For anyone whose heart moves him or her to reach out to a prisoner, I encourage you to do so. Whether it’s to say you’re not alone, to lift his or her spirits, or to provide pure and simple friendship, your interaction will have a huge impact. Go and search prisoner pen pal sites and befriend the friendless. You never know what friendship reward(s) may be in store for “you”–and the prisoner.

Jacob J. Gamet
DOC #883302

  1. Jacob, thank you for writing this. I stumbled on it without knowing anything beyond the title – imagine my surprise when I realized you had watched my testimony on behalf of Mr. Wilson’s clemency a few weeks ago. My brother and I formed Adopt an Inmate after he was incarcerated in Texas and saw firsthand the many forgotten people cycling through the system. Since then we have managed, with the help of many volunteer adopters, to connect 515 prisoners some support from the outside. We serve inmates in all 50 states, with thousands still on the waiting list, and more volunteer adopters stepping up daily.

    I managed to make it to the last few hours of visiting that day after the hearing, and the energy in the visiting room was the happiest I’ve ever felt it – as many of them had watched also (including some of the officers) and heard the decision that the board had voted unanimously to approve clemency.

    I also want you, and everyone else in there to know, that although there seems to be concerted efforts to make (all of) you believe otherwise – people out here care. I see it every day in my email.

    Much love and peace to you, and to every scarred and lonely soul.

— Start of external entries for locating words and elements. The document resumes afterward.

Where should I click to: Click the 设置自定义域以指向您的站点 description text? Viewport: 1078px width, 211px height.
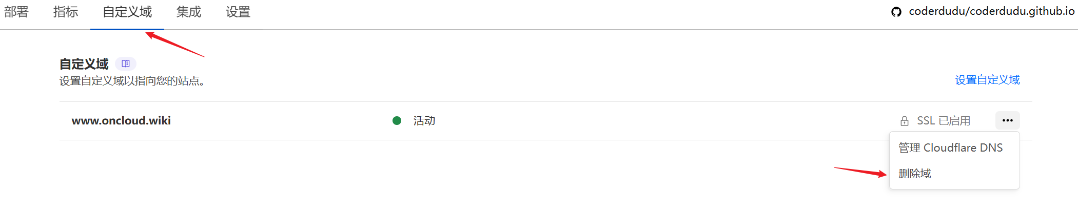click(132, 81)
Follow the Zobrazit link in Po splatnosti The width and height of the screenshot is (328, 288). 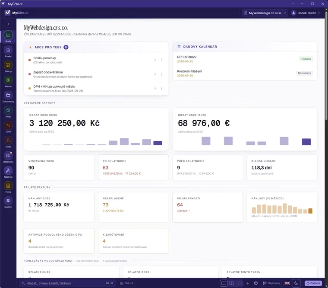click(x=183, y=211)
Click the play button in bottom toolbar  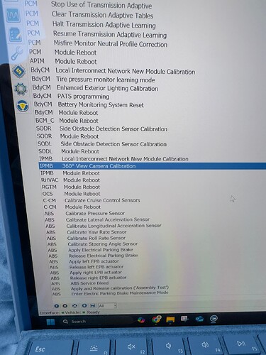pos(56,305)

    Melissa Schmitt (formerly Brown)
    She-EO, Adopt an Inmate
    adoptaninmate.org

  2. Jacob, you raise some really important awareness in this post. Thank you for your compassion to speak up for what other inmates are going through. The Adopt a Prisoner scheme sounds like a great initiative. Hope it does really well.

  3. Kre8tiv-1
    I love that there are people in the world who connect with prisoners on a human level, not judging and defining them based on a mistake that may have accounted for less than 60 seconds of their entire life.
    Love covers over a multitude of wrongs. And I’m glad to have recently met Melissa Schmitt, someone I’m coming to know as one of those rare people with a passion to help scarred prisoners. (FYI, I misstated her company name: it’s actually adoptaninmate.org. And her company serves prisoners in all 50 states.)
    I applaud her company’s success at filling the social void in 515 prisoners’ lives (having “little to nil” outside social support) in just three years. Currently, she has nearly 10,000 prisoner applicants waiting to be matched with an “Adopt an Inmate” volunteer. But unfortunately Melissa is in short supply of volunteers. She receives 400-plus letters a week from prisoners across the country and can’t keep up with the demand.
    So I strongly encourage anyone interested in becoming a part of the Adopt an Inmate organization to go to adoptaninmate.org and join Melissa’s cause. You never know how your kind words and support could impact a prisoner’s life, or vice versa. The experience could be life-changing.